New New York Times Survival Strategy: Become a Fancy Blog-Software Company
Why has the Gray Lady assigned full-time reporters to communities in Brooklyn and New Jersey? Even a Times editor admits the paper will never make money on microjournalism. But they could market software to bloggers.
The Local, a new Times blog, has two reporters and an editor covering two neighborhoods in Brooklyn and three New Jersey towns. Jim Schachter, the Times's editor for "digital initiatives," tells the Nieman Journalism Lab that the site will never make money on its own:
If every single person who lives in Fort Greene, Clinton Hill, Maplewood, Millburn, and South Orange came to these sites every day and made one impression, that would be about 120,000 impressions a day. It is barely enough to create a ripple in a pond and not enough to be profitable.... If you, for each site, have one full-time New York Times reporter and half of a editor, I don't think there is any way that this could ever pencil out as profitable.
But that's not the point, Schachter says: The Times is trialing the sites in order to build a software platform for other community sites, which local bloggers, possibly unaffiliated with the Times, will run. (It's worth noting that the New York Times Co. is an investor in Automattic, the San Francisco-based maker of WordPress, which Times blogs like The Local run on.)
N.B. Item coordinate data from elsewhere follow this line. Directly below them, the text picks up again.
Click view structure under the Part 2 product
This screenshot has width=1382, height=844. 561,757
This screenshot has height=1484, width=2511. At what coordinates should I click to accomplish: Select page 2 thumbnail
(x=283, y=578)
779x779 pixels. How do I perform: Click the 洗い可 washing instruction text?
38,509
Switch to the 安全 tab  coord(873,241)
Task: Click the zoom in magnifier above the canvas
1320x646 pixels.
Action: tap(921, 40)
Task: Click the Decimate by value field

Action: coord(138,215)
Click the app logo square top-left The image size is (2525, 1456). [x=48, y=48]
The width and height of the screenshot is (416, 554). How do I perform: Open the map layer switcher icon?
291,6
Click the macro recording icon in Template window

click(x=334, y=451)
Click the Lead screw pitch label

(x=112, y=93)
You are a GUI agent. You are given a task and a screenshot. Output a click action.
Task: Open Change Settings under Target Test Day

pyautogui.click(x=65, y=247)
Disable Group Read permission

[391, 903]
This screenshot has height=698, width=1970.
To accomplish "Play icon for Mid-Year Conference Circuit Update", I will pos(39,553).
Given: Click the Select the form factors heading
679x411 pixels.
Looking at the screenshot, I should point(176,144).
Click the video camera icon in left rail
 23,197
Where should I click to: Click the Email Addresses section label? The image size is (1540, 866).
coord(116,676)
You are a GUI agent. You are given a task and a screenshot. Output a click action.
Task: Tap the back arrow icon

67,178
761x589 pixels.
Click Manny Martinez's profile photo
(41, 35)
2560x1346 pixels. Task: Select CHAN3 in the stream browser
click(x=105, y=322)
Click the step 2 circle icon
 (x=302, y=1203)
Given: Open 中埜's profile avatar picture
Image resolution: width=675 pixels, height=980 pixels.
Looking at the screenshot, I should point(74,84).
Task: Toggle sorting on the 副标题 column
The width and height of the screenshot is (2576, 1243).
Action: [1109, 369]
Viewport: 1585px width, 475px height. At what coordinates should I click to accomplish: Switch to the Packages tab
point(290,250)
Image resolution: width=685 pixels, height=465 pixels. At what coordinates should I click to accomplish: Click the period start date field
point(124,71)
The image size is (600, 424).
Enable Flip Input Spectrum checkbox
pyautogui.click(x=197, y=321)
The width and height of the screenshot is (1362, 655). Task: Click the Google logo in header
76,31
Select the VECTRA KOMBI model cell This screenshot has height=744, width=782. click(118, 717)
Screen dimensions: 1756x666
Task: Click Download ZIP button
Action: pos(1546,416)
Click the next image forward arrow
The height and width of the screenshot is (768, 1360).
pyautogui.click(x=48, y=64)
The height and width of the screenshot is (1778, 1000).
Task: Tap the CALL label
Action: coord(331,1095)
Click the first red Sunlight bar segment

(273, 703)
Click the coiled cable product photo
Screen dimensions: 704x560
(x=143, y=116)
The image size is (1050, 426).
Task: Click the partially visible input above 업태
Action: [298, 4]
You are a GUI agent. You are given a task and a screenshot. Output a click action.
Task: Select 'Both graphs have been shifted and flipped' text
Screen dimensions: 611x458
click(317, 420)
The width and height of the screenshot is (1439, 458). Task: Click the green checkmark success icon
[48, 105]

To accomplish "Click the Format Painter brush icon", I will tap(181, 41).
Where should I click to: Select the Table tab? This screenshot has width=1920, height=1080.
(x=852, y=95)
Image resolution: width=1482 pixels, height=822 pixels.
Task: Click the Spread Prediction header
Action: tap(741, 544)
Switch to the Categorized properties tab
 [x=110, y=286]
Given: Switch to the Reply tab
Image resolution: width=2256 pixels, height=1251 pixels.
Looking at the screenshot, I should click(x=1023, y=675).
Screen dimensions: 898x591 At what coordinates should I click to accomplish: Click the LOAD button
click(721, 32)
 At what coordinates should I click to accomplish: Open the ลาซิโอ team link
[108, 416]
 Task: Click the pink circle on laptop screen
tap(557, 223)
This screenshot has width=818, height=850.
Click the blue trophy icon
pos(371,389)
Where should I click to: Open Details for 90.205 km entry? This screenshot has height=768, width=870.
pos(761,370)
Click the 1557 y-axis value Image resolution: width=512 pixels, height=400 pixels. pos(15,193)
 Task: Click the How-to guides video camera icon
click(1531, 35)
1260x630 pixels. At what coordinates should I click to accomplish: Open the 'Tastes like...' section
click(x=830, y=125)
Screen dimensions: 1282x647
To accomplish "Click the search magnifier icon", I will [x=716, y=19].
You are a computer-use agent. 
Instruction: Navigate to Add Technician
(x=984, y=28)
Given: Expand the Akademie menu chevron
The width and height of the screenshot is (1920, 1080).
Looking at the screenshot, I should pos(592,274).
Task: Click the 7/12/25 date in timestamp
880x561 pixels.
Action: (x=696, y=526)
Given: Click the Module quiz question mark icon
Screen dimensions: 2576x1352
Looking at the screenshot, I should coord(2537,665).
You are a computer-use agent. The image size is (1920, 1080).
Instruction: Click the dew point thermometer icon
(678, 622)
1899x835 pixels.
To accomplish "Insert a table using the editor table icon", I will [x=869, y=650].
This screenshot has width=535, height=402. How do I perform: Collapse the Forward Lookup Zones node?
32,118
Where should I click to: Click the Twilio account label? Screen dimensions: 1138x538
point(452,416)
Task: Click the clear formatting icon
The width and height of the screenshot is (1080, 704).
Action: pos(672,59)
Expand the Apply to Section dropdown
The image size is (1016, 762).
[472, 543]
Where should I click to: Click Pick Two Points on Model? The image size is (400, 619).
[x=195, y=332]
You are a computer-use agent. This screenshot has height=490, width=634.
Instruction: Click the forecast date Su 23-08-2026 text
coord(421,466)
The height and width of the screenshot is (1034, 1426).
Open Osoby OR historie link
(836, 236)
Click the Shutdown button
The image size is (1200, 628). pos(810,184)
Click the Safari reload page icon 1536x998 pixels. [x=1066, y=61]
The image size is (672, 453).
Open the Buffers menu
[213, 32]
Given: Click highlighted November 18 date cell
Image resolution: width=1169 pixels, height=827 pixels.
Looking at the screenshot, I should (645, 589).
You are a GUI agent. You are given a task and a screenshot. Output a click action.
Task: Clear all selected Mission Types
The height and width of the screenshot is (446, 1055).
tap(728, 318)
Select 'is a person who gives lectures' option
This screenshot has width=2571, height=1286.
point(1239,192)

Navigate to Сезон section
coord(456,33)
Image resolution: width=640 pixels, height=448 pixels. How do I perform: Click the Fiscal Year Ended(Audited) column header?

That explains why the Times is targeting the exact same towns that Patch, a local-blogging startup backed by Google sales executive Tim Armstrong, chose for its debut. Impossibly vain Maplewood bloggers think that the interest reflects the unique qualities of their hometown. Nonsense. The Times wants to squeeze out a startup before it gets established on its home turf.
Both Patch and the Times are really aiming to be a platform for blogging — because, honestly, who wants to pay writers these days?
Of course, the hyperlocal hypercompetition will likely end up killing everyone, leading people to give up on making money from the "placeblogosphere," as Schachter neologizes it, for good. The only person who wins: Noisome media pundit Jeff Jarvis, who is simultaneously advising the Times and Patch.